August 6, 2020

Chubb Group Pandemic Insurance Plan

The Chubb Group of Insurance Companies, one of America’s premier carriers, announced on July 8th an interesting and appealing outline of risk and insurance to replace the much-maligned payroll loan programs of the federal government.

In response to COVID-19, the U.S. Government loaned trillions of dollars to businesses with the primary intent of continuing payroll expenses, thus keeping workers paid and businesses afloat during the resulting financial crisis.

Because of clogged websites and other disruptions, most of the initial money flowed to large and very large businesses who have other means of raising capital as most do not rely on daily cash flow to support their overall activities.

The fact that some of the debt could be forgiven was a huge incentive for any business to gain access to these “loans”.

The new Chubb Group plan seeks to eliminate this distortion by using a two-part scenario, based on the size of participating businesses by using the number of employers as a measure. The Chubb Group outlines a public – private partnership in place before the next pandemic that recognizes the differing needs of small and large businesses. Here are the key elements:

For Small Businesses – Business Expense Insurance Program (BIP)

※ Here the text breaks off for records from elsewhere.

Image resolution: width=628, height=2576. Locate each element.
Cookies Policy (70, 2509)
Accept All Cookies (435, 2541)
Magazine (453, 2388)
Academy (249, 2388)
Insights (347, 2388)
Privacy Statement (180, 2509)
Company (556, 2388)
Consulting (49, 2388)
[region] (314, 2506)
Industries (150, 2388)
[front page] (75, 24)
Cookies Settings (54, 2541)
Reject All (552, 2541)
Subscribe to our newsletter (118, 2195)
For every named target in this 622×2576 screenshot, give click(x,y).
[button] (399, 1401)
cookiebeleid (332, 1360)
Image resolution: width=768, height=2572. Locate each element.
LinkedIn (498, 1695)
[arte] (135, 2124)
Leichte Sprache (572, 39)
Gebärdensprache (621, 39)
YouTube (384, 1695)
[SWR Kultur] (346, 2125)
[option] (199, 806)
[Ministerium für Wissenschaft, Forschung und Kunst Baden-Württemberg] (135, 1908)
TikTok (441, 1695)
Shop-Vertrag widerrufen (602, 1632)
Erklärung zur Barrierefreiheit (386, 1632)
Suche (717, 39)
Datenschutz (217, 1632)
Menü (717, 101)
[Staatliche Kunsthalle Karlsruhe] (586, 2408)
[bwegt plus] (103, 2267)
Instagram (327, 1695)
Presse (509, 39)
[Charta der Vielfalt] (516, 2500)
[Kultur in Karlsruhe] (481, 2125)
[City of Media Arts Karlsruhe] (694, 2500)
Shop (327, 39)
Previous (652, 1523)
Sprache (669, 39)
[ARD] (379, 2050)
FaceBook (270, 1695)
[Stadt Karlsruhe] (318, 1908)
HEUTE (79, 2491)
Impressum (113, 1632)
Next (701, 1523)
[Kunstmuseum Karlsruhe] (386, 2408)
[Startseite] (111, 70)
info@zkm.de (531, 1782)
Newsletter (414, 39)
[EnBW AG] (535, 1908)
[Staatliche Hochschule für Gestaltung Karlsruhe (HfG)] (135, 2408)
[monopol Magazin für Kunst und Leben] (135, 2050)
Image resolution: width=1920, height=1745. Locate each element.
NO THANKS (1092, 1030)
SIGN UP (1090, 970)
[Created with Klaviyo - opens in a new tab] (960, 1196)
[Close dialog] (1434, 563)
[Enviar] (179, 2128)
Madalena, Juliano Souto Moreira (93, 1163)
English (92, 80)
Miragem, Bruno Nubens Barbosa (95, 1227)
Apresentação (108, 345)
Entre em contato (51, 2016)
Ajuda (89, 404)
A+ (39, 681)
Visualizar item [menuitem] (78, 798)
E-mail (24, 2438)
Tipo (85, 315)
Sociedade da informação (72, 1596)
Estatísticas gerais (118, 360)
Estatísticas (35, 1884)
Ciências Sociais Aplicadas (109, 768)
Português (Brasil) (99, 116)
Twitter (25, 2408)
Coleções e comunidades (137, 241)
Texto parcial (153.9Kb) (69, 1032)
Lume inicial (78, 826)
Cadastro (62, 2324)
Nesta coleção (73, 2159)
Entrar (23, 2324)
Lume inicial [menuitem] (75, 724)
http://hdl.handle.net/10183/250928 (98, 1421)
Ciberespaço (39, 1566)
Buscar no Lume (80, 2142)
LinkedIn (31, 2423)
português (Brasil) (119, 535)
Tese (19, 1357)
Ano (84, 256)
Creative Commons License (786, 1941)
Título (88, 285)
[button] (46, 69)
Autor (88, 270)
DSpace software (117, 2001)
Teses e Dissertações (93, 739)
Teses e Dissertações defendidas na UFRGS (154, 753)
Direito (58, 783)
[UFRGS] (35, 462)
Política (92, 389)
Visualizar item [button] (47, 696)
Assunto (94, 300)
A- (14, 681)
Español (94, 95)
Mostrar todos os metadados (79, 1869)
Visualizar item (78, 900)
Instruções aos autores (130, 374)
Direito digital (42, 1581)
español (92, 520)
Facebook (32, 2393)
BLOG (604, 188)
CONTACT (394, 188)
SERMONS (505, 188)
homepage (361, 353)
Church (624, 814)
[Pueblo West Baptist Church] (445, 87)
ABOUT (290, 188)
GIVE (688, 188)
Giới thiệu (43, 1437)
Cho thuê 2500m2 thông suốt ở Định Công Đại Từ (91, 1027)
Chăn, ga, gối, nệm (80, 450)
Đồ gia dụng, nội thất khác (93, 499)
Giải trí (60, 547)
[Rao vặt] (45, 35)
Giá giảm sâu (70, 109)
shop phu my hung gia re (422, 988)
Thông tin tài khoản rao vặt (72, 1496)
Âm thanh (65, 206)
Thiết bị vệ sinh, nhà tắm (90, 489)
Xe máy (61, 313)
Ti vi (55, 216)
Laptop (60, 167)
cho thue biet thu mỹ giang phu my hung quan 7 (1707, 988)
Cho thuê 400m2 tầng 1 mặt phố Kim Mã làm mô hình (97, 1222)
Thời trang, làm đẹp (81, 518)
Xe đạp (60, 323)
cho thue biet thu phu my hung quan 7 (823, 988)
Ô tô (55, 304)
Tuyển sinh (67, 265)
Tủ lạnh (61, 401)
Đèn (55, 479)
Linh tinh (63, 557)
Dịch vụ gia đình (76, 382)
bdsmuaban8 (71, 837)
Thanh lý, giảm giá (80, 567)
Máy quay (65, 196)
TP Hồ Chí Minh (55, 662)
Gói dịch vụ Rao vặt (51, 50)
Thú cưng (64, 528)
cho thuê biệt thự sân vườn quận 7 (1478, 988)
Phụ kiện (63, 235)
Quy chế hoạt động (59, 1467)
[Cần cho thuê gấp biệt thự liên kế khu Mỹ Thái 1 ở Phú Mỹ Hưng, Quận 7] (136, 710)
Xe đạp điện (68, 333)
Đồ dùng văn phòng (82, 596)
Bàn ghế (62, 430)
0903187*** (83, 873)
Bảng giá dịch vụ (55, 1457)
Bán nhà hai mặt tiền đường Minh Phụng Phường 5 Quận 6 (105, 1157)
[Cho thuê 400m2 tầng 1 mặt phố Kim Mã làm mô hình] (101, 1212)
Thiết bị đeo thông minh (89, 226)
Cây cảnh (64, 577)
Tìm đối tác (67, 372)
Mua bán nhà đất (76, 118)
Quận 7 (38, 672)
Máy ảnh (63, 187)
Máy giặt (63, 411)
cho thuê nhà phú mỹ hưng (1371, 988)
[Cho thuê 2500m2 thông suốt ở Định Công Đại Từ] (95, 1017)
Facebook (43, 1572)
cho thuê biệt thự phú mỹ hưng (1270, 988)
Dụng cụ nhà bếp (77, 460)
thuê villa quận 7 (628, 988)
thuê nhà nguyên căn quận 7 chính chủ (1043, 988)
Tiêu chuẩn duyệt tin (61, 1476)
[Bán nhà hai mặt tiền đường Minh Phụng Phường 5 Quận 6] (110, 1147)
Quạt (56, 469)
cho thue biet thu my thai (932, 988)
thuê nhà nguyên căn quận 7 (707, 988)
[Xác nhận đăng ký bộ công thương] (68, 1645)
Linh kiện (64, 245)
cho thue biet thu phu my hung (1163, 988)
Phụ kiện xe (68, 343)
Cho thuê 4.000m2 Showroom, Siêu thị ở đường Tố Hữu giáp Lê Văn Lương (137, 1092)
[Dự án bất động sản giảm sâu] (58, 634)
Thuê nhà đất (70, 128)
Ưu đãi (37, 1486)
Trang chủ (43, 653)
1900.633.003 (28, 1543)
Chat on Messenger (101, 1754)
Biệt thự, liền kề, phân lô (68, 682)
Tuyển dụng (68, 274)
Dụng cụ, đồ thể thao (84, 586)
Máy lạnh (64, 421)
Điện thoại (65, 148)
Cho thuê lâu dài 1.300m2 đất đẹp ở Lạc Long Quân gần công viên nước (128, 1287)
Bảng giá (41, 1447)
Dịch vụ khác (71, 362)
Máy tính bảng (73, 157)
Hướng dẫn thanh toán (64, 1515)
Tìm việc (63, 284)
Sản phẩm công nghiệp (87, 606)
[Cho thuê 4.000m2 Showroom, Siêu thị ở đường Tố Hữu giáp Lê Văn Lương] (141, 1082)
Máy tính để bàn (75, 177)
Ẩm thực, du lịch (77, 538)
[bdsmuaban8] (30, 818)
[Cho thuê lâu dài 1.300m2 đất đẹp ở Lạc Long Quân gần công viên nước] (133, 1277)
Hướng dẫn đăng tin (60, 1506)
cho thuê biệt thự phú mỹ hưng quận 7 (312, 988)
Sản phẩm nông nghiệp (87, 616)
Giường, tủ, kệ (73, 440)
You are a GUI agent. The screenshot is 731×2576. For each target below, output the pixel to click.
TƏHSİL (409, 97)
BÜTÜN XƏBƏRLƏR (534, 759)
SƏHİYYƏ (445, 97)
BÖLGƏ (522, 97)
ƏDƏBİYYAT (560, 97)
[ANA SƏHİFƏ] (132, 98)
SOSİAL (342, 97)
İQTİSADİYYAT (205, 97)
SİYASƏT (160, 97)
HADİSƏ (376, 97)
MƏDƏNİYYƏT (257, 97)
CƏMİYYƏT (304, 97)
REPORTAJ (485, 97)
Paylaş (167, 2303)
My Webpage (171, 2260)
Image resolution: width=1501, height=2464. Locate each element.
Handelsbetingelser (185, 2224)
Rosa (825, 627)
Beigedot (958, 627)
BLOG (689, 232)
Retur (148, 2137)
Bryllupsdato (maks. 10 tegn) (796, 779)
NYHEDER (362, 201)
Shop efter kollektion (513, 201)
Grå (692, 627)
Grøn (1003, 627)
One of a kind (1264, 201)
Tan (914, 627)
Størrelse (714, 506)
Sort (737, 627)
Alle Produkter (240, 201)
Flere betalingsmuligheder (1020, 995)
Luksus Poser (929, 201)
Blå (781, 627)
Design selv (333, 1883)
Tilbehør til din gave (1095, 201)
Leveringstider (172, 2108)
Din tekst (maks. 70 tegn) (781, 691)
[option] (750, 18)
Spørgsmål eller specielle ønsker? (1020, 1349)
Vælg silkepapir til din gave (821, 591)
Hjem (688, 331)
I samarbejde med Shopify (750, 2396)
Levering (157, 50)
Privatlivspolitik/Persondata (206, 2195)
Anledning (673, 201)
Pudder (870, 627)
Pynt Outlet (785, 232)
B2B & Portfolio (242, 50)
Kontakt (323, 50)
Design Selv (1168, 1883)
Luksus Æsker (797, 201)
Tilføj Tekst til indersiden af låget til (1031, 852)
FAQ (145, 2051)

The objective is to provide immediate cash to small businesses so that they can continue to pay employees and ongoing business expenses, thereby limiting economic disruption.

  • In the event of a government-declared pandemic and ensuing lockdowns, insured businesses with 500 or fewer employees will receive a pre-determined payment based on a multiple of monthly payroll expenses. This simple structure provides for an accelerated claims payment process.
  • Following the declaration, payments will be made promptly and efficiently leveraging the industry’s existing claims expertise after a waiting period.
  • All Property & Casualty insurers currently writing business insurance must offer the program to small businesses. Businesses that decline the coverage must acknowledge they will not be covered for pandemic business losses or be eligible for federal program benefits. This opt-out is intended to encourage broad participation.
  • The program will be affordable for small businesses. This reflects the reality that only the federal government has sufficient resources to meet the full extent of pandemic loss, which is not insurable in the private sector.

For Medium and Large Businesses – Pandemic Re

Available to businesses with more than 500 employees, Pandemic Re is an indemnity-based program in which both the insurance industry and the government are paid an appropriate risk-adjusted price for pandemic coverage.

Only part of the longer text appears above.